Menendez flew to the Dominican Republic on Melgen’s plane for two personal trips in 2010. Menendez did not report the flights as gifts, prompting New Jersey Republicans to file an ethics complaint in November. Menendez recently said he reimbursed Melgen $58,500 for the flights in January, attributing the delay in paying for them to an oversight.
Melgen can afford a private plane, multimillion-dollar investments and big political contributions because of business success apart from his medical practice, said attorney Jack Scarola, who has represented Melgen in a variety of matters over the years.
Melgen’s résumé says he was a co-founder of Seisint, a data company that was purchased by LexisNexis for $775 million in 2004. Seisint created a data-mining tool that it said could help law enforcement track down terrorists.
“Dr. Melgen was a seed investor in a high-tech company that did extremely well. He made a great deal of money in that particular investment,” Scarola said. “He did not make those kinds of dollars practicing medicine, although he has a very successful practice.”
Melgen also has an ownership stake in ICSSI, a company that had a long-dormant contract with the Dominican Republic to provide port security at an estimated value of $500 million. Menendez spoke to State Department officials about the contract and at a hearing last year, urged State and Commerce Department officials to press the Dominican government to revive that contract.
While some Melgen investments have paid off handsomely, others have not and have prompted litigation by Melgen to try to recover his losses.
• In an ongoing 2011 federal suit, Melgen, his wife and the Melgen-controlled SFM Holdings say they lost more than $32 million on investments in CitiGroup stock after relying on what they called false and misleading public disclosures from the company between 2007 and 2009.
• In litigation that has bounced between state and federal courts since 2005, Melgen and SFM say they lost $5 million through the Palm Beach-based KL Group Ponzi scheme and another $15 million in a Banc of America Securities account that was managed by a KL principal.

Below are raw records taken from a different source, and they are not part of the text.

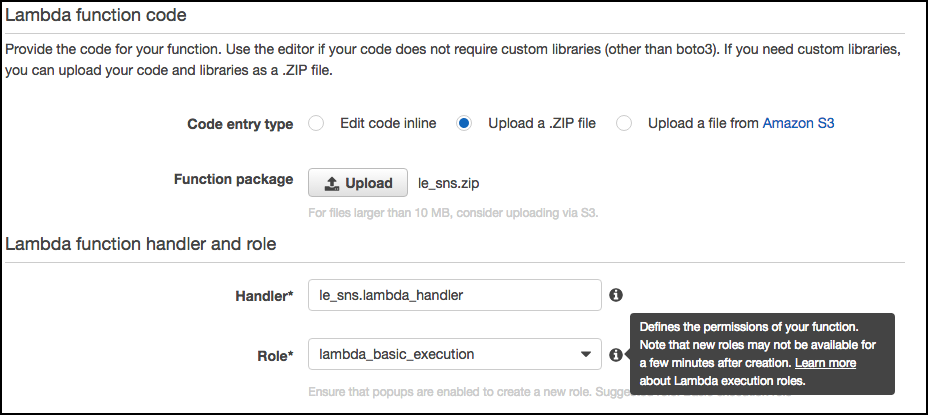Screen dimensions: 928x415
Task: Click 'Lambda function handler and role' heading
Action: point(141,243)
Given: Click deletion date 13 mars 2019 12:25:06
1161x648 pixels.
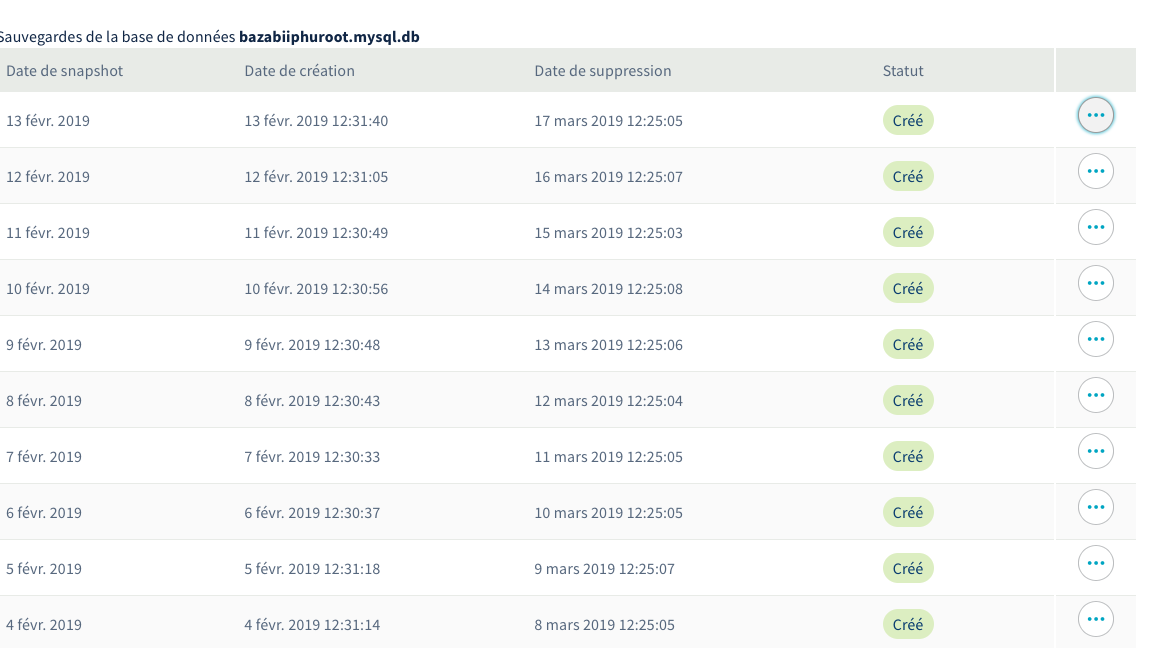Looking at the screenshot, I should click(608, 345).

The KL Group’s three principals pleaded guilty to fraud charges and were sent to prison after bilking investors out of an estimated $200 million.
A federal judge last month barred Melgen from pursuing a claim against Banc of America Securities, essentially agreeing with the defendant’s argument that it served only a ministerial role and did not have a fiduciary duty to Melgen. That decision is being appealed.

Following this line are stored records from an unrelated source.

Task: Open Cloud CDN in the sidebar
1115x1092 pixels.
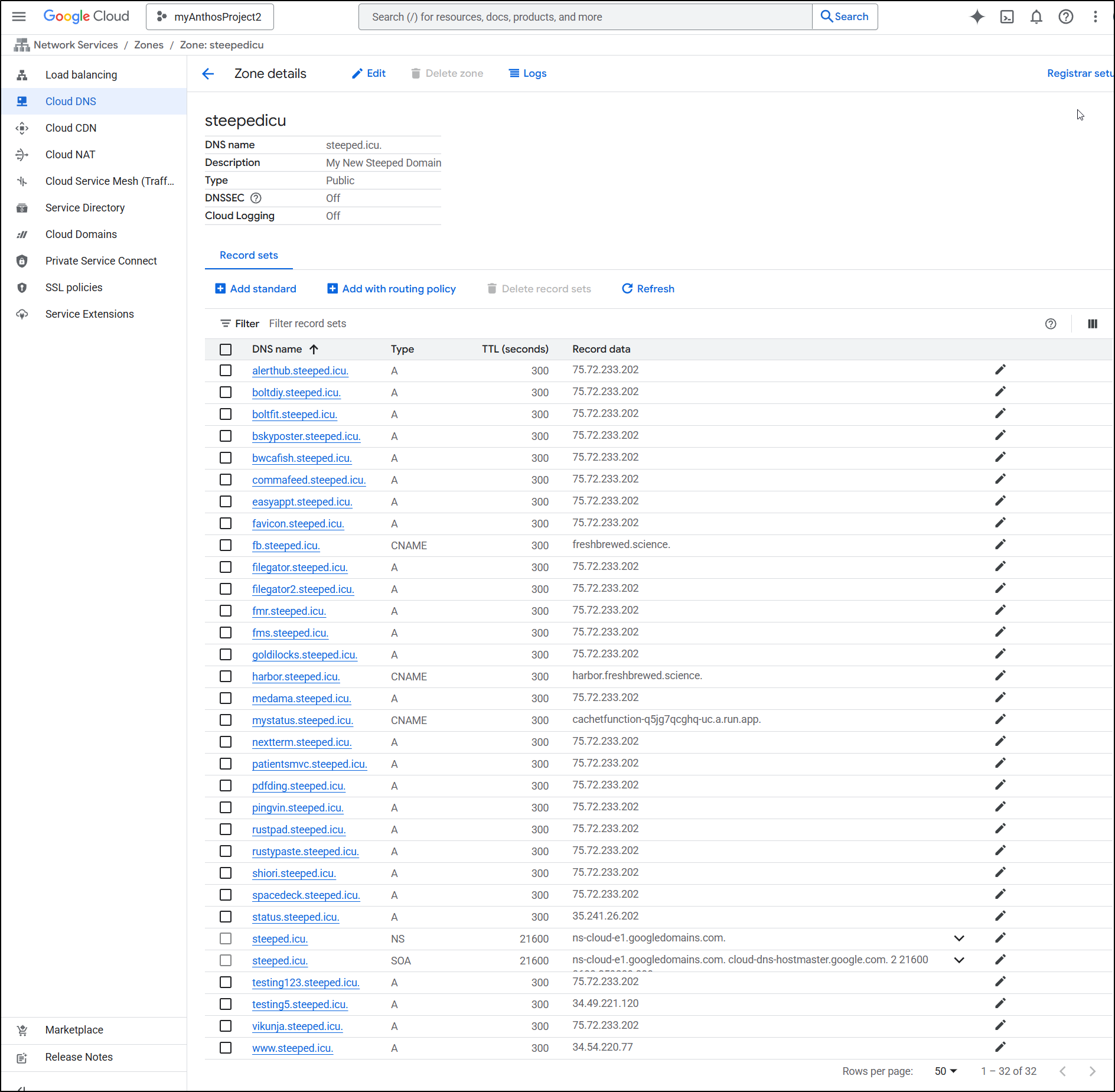Action: [71, 128]
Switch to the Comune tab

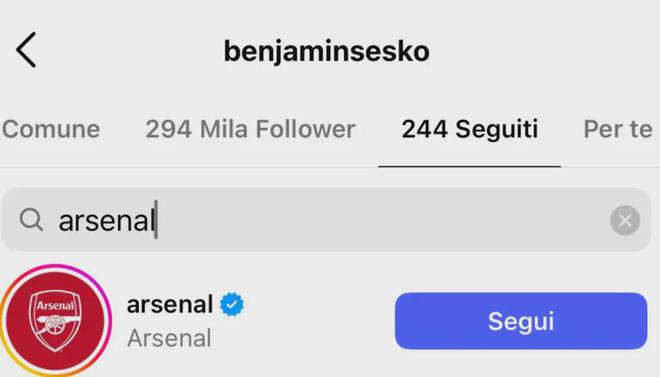(51, 129)
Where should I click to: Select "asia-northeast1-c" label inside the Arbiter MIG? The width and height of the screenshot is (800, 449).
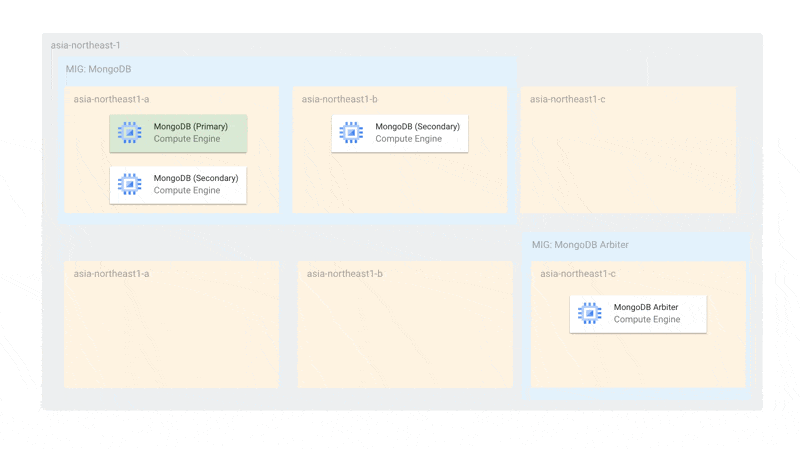(578, 273)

Melgen has also tried to recover the $15 million by suing Palm Beacher Jerome Fisher, the founder of Nine West Shoes, whom Melgen accuses of inducing him to invest with the KL principal. Fisher denies Melgen’s claim. A federal judge dismissed the suit against Fisher in 2010, but an appeals court vacated the order and sent the case back to state court last year.
• A suit filed last year says the Melgens lost more than $10 million by investing in Bank of America Corp. stock in 2008 after relying on “false and misleading reports and statements” from the company and its president. The Bank of America Corp. suit is separate from Melgen’s complaint against Banc of America Securities.
• In another suit filed in 2012, Melgen and his wife say businessman Michael Levy and Open Sports Network, an online fantasy sports company, made “material misrepresentations and omissions of material facts” that caused the Melgens to lose $5.9 million after investing in the failed venture. Levy says Melgen knew the risks involved and continued investing and participating in decision-making after becoming aware of the alleged problems with the business.
Lawrence Duffy, another attorney for Melgen, declined to comment on any past or ongoing litigation.
Palm Beach Post staff researcher Niels Heimeriks and The Associated Press contributed to this report.